It was a tough decision for Firefox on Android: improve the browser’s performance or keep its compatibility with add-ons and other technology?
But after creating a prototype, Mozilla settled on the winning answer quickly: performance. And tomorrow, a month after making the decision, Mozilla plans to release an early version of the overhauled Firefox for Android.
The organization will introducethe new version on the “nightly” channel, where Mozilla tests raw new technology. With the organization’s rapid-release cycle, the nightly version graduates to the Aurora, beta, and final-release channels, maturing for six weeks in each phase.
The new version is strategically important for Mozilla for multiple reasons. First, smartphones and tablets are at the center of a mobile-first transformation of the computing industry, and Firefox isn’t preinstalled anywhere right now.
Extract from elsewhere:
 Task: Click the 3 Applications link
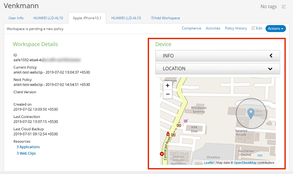click(28, 147)
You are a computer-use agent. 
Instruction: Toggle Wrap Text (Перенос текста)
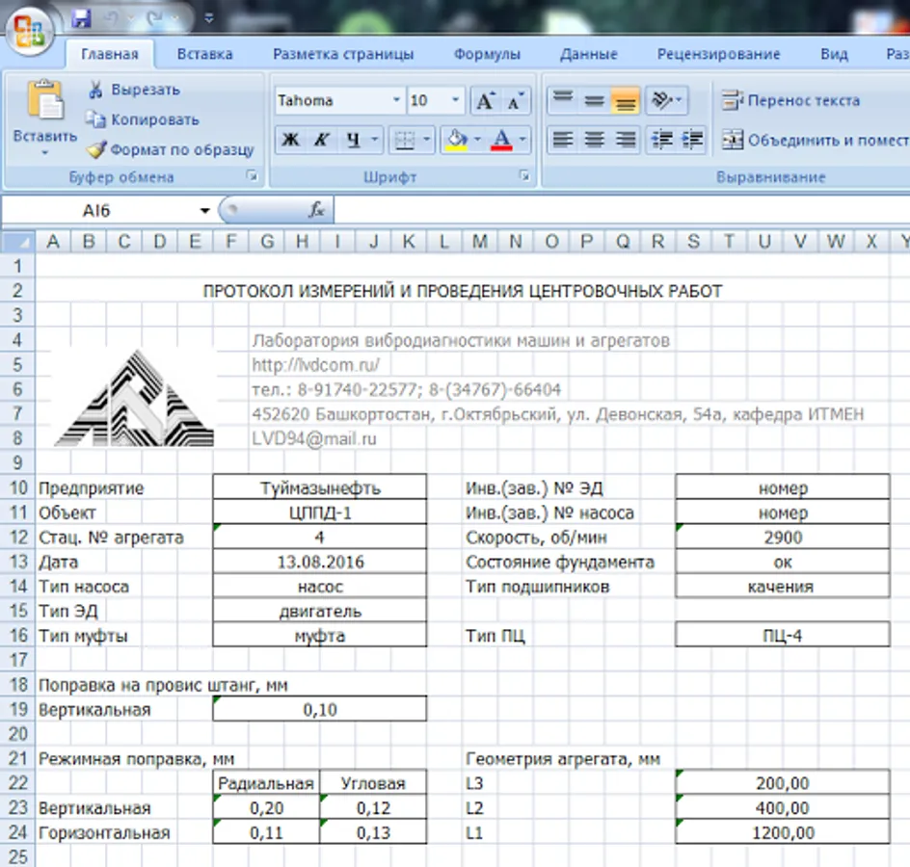coord(790,100)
Second, with Firefox not possible on Apple’s iOS or Microsoft’s Windows Phone, Android is effectively the only route for Mozilla to bring its browser to the mobile market.
Last, Mozilla’s objective–to ensure an open Web–relies on Firefox. Right now, Apple and Google browsers based on the open-source WebKit project dominate mobile browsing.
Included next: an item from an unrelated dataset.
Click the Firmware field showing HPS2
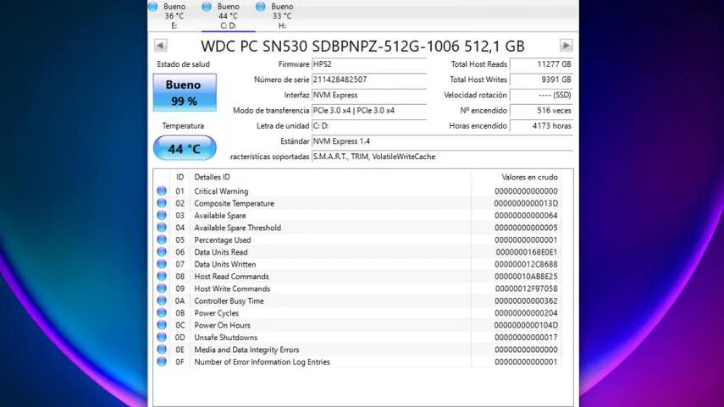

Release manager Christian Legnitto announced the move Friday. Initially the new version was geared just for phones, but Mozilla expanded it to tablets, too, after concluding it couldn’t offer separate versions.
Firefox for personal computers, and many of the add-ons that helped make the browser popular by making it more customizable, use an interface called XUL (XML User Interface Language). But because the XUL-based version of Firefox took so long to start up on Android and isn’t as responsive, Mozilla instead embraced Andoid’s built-in technology.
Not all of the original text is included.